• TASK GOAL: Could you turn every line of the entries below into a Markdown table with a column named Row for the running number and a column named Line for the text, leaving out any blank lines?

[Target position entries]
________________
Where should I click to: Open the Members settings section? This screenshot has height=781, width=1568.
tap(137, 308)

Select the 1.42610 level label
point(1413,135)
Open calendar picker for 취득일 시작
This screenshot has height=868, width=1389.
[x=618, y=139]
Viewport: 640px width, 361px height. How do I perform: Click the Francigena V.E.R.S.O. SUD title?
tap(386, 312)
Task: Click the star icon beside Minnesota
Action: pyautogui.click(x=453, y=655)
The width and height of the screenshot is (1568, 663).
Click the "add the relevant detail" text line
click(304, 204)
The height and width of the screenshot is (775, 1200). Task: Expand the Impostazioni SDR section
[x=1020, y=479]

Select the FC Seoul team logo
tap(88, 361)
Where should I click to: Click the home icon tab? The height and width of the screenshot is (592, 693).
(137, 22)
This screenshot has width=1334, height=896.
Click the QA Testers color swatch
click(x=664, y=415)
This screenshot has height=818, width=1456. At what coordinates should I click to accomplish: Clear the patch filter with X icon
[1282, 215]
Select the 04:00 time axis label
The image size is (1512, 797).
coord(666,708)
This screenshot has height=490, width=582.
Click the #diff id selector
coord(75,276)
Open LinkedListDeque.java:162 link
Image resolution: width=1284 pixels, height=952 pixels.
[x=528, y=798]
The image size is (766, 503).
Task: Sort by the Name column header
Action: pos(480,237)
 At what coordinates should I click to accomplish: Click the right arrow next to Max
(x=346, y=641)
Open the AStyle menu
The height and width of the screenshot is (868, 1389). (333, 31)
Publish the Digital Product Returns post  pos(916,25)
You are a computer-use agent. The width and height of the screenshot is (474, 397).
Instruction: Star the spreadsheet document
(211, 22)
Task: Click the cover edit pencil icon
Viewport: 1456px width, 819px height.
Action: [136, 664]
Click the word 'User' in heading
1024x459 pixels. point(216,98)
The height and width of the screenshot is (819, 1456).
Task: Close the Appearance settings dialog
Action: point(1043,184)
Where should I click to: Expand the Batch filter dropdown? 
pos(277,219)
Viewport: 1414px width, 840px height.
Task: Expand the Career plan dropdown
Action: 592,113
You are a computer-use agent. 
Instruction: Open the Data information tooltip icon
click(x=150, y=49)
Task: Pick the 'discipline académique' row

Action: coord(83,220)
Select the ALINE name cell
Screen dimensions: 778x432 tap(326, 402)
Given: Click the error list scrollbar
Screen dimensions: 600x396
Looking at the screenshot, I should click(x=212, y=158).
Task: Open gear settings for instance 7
________________
• WRITTEN ANSWER:
| Row | Line |
|---|---|
| 1 | Where should I click to: Open the Members settings section? This screenshot has height=781, width=1568. |
| 2 | tap(137, 308) |
| 3 | Select the 1.42610 level label |
| 4 | point(1413,135) |
| 5 | Open calendar picker for 취득일 시작 |
| 6 | This screenshot has height=868, width=1389. |
| 7 | [x=618, y=139] |
| 8 | Viewport: 640px width, 361px height. How do I perform: Click the Francigena V.E.R.S.O. SUD title? |
| 9 | tap(386, 312) |
| 10 | Task: Click the star icon beside Minnesota |
| 11 | Action: pyautogui.click(x=453, y=655) |
| 12 | The width and height of the screenshot is (1568, 663). |
| 13 | Click the "add the relevant detail" text line |
| 14 | click(304, 204) |
| 15 | The height and width of the screenshot is (775, 1200). Task: Expand the Impostazioni SDR section |
| 16 | [x=1020, y=479] |
| 17 | Select the FC Seoul team logo |
| 18 | tap(88, 361) |
| 19 | Where should I click to: Click the home icon tab? The height and width of the screenshot is (592, 693). |
| 20 | (137, 22) |
| 21 | This screenshot has width=1334, height=896. |
| 22 | Click the QA Testers color swatch |
| 23 | click(x=664, y=415) |
| 24 | This screenshot has height=818, width=1456. At what coordinates should I click to accomplish: Clear the patch filter with X icon |
| 25 | [1282, 215] |
| 26 | Select the 04:00 time axis label |
| 27 | The image size is (1512, 797). |
| 28 | coord(666,708) |
| 29 | This screenshot has height=490, width=582. |
| 30 | Click the #diff id selector |
| 31 | coord(75,276) |
| 32 | Open LinkedListDeque.java:162 link |
| 33 | Image resolution: width=1284 pixels, height=952 pixels. |
| 34 | [x=528, y=798] |
| 35 | The image size is (766, 503). |
| 36 | Task: Sort by the Name column header |
| 37 | Action: pos(480,237) |
| 38 |  At what coordinates should I click to accomplish: Click the right arrow next to Max |
| 39 | (x=346, y=641) |
| 40 | Open the AStyle menu |
| 41 | The height and width of the screenshot is (868, 1389). (333, 31) |
| 42 | Publish the Digital Product Returns post  pos(916,25) |
| 43 | You are a computer-use agent. The width and height of the screenshot is (474, 397). |
| 44 | Instruction: Star the spreadsheet document |
| 45 | (211, 22) |
| 46 | Task: Click the cover edit pencil icon |
| 47 | Viewport: 1456px width, 819px height. |
| 48 | Action: [136, 664] |
| 49 | Click the word 'User' in heading |
| 50 | 1024x459 pixels. point(216,98) |
| 51 | The height and width of the screenshot is (819, 1456). |
| 52 | Task: Close the Appearance settings dialog |
| 53 | Action: point(1043,184) |
| 54 | Where should I click to: Expand the Batch filter dropdown?  |
| 55 | pos(277,219) |
| 56 | Viewport: 1414px width, 840px height. |
| 57 | Task: Expand the Career plan dropdown |
| 58 | Action: 592,113 |
| 59 | You are a computer-use agent.  |
| 60 | Instruction: Open the Data information tooltip icon |
| 61 | click(x=150, y=49) |
| 62 | Task: Pick the 'discipline académique' row |
| 63 | Action: coord(83,220) |
| 64 | Select the ALINE name cell |
| 65 | Screen dimensions: 778x432 tap(326, 402) |
| 66 | Given: Click the error list scrollbar |
| 67 | Screen dimensions: 600x396 |
| 68 | Looking at the screenshot, I should click(x=212, y=158). |
| 69 | Task: Open gear settings for instance 7 |